**REQUIRED WORK:**
Pull out the lines between the one holding "Click the Authorization" and the one holding "Looking at the screenshot, I should pos(201,734).", including both, and copy them unchanged.

# RECORDS FOR THIS TASK start

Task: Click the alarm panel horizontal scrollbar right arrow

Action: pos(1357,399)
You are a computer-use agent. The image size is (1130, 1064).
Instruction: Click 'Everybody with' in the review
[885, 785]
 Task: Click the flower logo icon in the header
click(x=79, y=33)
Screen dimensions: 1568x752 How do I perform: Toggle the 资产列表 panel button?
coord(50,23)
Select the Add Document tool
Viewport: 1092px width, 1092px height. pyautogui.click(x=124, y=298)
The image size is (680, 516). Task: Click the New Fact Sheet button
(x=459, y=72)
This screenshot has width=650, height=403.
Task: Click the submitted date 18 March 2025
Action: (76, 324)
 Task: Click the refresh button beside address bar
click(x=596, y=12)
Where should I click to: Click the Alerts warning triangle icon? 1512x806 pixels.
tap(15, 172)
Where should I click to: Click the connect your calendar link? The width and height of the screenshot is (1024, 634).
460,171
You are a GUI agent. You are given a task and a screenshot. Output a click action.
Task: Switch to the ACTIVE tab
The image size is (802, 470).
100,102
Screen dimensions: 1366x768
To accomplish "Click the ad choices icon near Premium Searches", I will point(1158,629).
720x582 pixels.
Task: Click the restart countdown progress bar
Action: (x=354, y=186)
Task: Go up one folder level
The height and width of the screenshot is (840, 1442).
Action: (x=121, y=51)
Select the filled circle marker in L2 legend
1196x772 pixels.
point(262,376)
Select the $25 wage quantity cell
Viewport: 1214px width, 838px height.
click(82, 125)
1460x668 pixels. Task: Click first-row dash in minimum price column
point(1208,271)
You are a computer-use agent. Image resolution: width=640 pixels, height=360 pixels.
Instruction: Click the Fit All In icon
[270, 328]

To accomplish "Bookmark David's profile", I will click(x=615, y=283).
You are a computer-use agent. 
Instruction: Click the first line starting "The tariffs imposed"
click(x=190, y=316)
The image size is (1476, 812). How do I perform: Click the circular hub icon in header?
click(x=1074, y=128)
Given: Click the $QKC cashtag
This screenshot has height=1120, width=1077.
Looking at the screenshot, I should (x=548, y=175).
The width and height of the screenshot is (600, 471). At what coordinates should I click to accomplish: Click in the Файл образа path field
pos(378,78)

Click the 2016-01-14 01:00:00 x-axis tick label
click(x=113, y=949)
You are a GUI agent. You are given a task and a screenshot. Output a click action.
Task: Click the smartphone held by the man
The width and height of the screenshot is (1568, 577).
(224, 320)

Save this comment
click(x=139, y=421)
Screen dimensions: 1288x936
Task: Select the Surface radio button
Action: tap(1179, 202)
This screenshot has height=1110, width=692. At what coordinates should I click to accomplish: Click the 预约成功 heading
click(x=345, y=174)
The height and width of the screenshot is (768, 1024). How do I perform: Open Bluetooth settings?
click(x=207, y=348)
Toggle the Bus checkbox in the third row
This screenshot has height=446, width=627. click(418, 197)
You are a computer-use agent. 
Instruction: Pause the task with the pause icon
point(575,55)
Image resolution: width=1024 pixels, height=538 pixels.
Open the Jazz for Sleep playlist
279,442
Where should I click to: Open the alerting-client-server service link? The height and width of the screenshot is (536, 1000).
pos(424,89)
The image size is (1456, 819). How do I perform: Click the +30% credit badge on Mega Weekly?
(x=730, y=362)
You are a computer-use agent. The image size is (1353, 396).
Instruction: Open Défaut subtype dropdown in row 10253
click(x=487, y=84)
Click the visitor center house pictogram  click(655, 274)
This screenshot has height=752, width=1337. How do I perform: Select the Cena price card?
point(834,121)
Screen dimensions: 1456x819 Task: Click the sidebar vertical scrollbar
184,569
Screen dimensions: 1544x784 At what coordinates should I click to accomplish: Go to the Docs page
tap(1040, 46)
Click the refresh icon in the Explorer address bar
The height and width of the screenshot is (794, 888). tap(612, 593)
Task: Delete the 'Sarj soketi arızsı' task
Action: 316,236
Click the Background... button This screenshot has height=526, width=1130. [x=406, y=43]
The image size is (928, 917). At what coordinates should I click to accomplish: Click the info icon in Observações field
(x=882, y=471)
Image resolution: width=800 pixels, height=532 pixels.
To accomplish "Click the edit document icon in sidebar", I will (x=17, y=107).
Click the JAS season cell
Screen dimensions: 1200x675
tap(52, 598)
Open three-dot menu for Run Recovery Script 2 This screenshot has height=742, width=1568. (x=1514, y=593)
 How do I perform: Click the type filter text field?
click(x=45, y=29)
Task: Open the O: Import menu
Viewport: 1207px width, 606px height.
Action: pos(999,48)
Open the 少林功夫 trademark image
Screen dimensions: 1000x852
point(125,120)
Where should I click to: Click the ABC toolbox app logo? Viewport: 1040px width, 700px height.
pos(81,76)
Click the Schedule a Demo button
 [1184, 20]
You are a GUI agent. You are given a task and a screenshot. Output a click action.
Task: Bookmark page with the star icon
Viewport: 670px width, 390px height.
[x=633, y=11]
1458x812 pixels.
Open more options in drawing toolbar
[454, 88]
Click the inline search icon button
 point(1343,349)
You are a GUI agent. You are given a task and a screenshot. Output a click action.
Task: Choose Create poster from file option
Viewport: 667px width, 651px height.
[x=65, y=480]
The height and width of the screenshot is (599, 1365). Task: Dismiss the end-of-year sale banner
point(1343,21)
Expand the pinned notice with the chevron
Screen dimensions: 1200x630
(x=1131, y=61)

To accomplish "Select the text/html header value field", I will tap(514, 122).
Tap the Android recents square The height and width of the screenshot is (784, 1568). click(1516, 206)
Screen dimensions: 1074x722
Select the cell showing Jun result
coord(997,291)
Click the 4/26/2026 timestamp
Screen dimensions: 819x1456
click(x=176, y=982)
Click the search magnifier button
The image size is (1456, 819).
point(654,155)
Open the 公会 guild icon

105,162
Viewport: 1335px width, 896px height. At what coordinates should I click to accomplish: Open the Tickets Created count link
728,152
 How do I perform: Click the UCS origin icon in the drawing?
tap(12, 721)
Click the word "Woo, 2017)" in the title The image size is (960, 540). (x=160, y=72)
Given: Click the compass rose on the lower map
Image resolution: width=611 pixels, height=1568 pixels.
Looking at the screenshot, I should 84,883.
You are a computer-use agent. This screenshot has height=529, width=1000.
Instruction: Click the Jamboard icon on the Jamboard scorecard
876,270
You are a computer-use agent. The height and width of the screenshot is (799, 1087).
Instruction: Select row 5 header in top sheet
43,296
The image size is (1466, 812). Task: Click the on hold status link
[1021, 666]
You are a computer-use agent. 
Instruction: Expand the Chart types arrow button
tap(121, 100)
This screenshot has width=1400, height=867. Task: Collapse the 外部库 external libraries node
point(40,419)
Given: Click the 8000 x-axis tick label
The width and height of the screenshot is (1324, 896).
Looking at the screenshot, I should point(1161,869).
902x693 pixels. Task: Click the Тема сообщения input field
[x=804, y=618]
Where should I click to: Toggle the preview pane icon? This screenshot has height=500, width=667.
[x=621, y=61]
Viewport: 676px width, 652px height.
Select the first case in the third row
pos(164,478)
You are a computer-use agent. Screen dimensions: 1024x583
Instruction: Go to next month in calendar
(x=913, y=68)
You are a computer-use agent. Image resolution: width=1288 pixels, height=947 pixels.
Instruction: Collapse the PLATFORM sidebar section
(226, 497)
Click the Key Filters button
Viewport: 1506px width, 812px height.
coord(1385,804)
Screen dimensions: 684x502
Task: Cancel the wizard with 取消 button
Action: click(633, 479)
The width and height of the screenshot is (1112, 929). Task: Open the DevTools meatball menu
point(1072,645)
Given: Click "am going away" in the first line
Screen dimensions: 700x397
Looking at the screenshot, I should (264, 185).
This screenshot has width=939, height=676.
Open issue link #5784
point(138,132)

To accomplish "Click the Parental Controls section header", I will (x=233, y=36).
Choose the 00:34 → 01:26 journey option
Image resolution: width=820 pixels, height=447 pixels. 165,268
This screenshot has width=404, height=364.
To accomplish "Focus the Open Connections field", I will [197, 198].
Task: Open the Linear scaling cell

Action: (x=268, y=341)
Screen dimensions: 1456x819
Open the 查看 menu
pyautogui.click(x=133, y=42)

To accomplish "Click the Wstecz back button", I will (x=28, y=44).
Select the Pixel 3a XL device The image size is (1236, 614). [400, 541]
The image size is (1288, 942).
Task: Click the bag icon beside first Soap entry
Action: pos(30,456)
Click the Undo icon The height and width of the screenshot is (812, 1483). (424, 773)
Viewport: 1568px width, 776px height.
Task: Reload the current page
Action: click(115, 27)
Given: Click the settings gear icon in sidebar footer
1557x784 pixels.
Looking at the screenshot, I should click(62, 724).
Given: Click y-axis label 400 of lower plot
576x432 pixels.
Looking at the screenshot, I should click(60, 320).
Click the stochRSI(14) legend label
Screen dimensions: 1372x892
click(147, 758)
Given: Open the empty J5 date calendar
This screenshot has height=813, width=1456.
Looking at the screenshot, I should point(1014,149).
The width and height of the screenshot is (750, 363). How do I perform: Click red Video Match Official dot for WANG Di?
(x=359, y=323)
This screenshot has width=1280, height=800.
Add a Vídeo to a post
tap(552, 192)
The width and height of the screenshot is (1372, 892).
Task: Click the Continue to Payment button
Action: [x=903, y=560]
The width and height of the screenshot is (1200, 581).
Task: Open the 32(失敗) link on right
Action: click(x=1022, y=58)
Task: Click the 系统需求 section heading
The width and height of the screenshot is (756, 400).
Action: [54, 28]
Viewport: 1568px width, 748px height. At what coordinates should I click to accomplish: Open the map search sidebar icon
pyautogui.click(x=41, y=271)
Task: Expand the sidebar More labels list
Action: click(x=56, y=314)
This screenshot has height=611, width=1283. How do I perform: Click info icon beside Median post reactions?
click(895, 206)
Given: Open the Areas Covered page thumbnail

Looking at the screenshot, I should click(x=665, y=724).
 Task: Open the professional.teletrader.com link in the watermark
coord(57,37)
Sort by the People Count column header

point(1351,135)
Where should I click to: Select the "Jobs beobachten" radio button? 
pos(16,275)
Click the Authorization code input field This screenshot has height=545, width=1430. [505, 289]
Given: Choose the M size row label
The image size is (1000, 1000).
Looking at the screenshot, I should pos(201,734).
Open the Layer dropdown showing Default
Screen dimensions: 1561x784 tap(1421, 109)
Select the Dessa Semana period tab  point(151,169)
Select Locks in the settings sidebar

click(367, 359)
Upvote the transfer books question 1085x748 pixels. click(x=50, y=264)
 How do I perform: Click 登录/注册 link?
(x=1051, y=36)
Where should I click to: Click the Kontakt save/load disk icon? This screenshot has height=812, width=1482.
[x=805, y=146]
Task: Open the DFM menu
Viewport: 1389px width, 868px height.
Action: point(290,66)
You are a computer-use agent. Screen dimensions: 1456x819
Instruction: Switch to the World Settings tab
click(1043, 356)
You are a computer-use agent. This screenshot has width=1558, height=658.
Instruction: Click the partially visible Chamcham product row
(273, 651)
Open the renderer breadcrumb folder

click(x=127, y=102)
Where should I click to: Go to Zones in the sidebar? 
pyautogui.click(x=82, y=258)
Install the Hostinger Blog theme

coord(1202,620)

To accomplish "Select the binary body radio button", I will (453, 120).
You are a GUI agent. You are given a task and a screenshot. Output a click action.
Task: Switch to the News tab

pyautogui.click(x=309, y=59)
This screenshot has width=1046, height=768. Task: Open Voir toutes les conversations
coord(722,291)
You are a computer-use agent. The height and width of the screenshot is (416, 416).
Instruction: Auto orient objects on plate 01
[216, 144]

# RECORDS FOR THIS TASK end

**REPLY TO THE EXERCISE:**
Click the Authorization code input field This screenshot has height=545, width=1430. [505, 289]
Given: Choose the M size row label
The image size is (1000, 1000).
Looking at the screenshot, I should pos(201,734).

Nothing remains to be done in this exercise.